I heard today that the use of reading about Israel judging the nations, and failing to utterly wipe out their enemies in Canaan is like or a warning to believers today to utterly destroy sin in our lives, and even leaving a little sin can be deadly for us. 

I always saw the purpose of that moment in history was to show that the unredeemed will be eventually be taken out by God, and Israel was just God’s instrument in doing so for the nations in Canaan. And the only reason Israel wasn’t wiped out was because they were God’s covenant people. The use for us today is to show God judges the wicked. 

Any comment on this?


Sent from my iPhone using Tapatalk


----------



## Scottish Presbyterian (Nov 15, 2021)

Can't both applications be made?

Reactions: Like 1


----------



## Timmay (Nov 15, 2021)

Scottish Presbyterian said:


> Can't both applications be made?



Probably but I don’t see the text going that way at all.
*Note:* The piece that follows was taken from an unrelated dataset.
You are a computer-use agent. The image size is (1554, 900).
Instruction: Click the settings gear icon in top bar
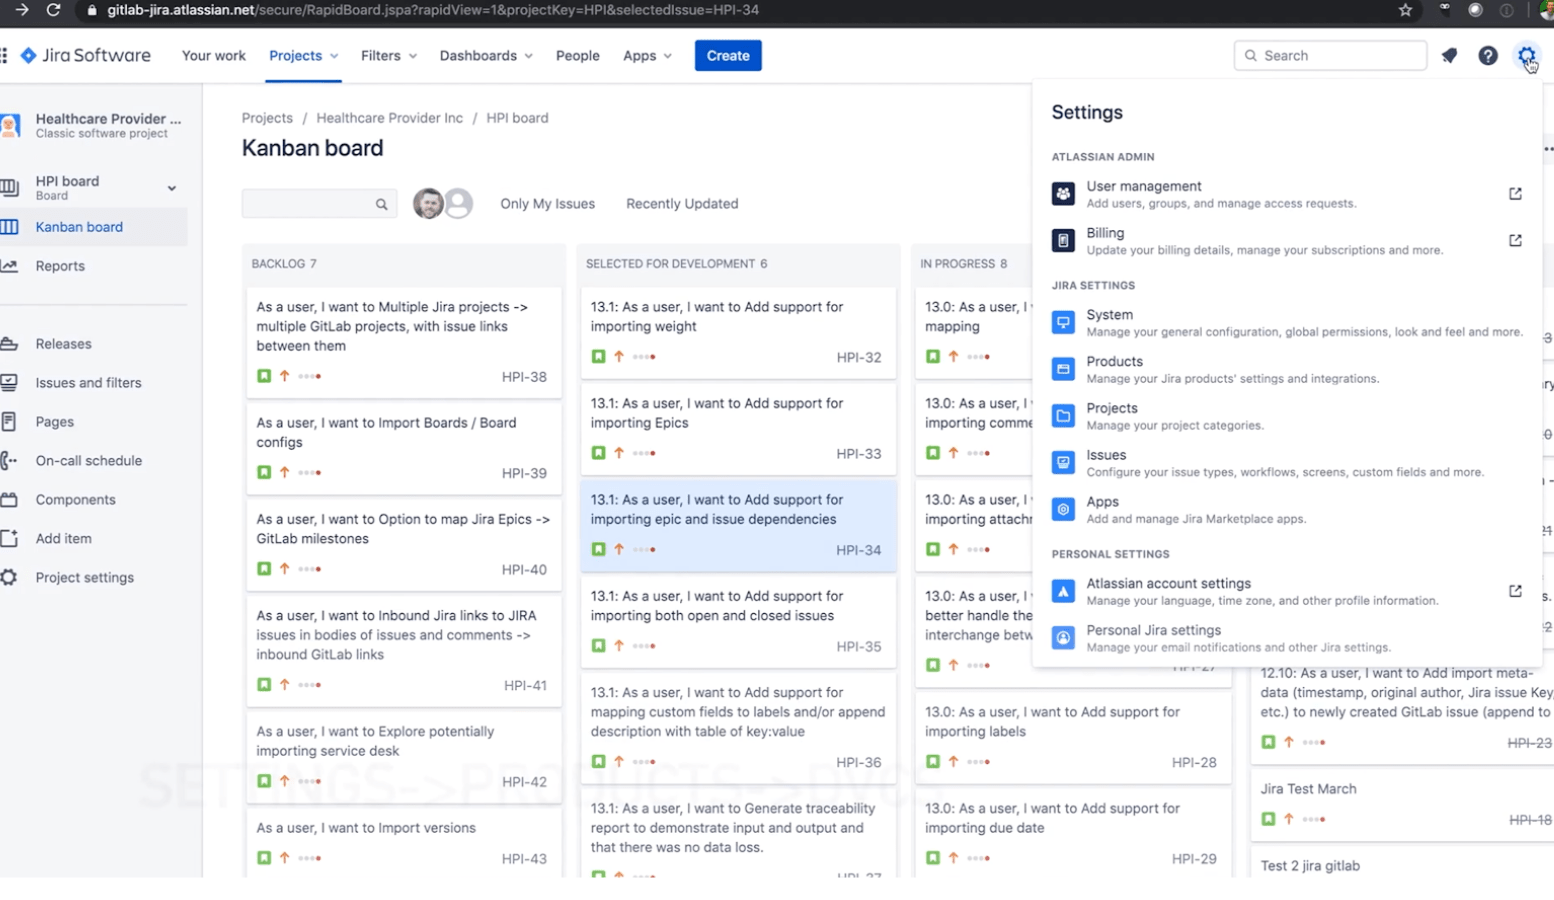(1526, 56)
I just wonder if it’s a legit application, from what the text is actually saying. 


Sent from my iPhone using Tapatalk


----------



## retroGRAD3 (Nov 15, 2021)

Timmay said:


> Probably but I don’t see the text going that way at all. I just wonder if it’s a legit application, from what the text is actually saying.
> 
> 
> Sent from my iPhone using Tapatalk


The sin application seems like a leap to me. The mortification of sin is covered in many other places in the Bible, so it seems odd to try and force it out of these passages.


----------



## alexandermsmith (Nov 17, 2021)

It's a spiritual application which seems not only permissible but one might argue it should be the primary application for us today. The Old Testament is the pattern of the teaching of the New.


----------



## retroGRAD3 (Nov 17, 2021)

alexandermsmith said:


> It's a spiritual application which seems not only permissible but one might argue it should be the primary application for us today. The Old Testament is the pattern of the teaching of the New.
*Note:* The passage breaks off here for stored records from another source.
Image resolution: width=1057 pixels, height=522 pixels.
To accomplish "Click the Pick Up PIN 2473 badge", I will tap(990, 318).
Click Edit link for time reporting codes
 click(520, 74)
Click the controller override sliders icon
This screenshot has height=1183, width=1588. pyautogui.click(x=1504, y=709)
My wife takes a similar position to this. I don't disagree. I just feel there are far clearly passages on the mortification of sin that could be used instead.

Edit: My main concern is that passages are overly spirtualized and the literally meaning and teaching is lost. We have seen this in the past with other church fathers and it seems like only in the reformation did a more balanced view return.

Reactions: Like 1


----------



## VictorBravo (Nov 17, 2021)

It seems similar to good sermons I’ve heard on 1 Samuel 15 making the same point: Samuel hacked Agag to pieces when Saul would not.

It tells how seriously we must deal with sin.

Reactions: Like 1


----------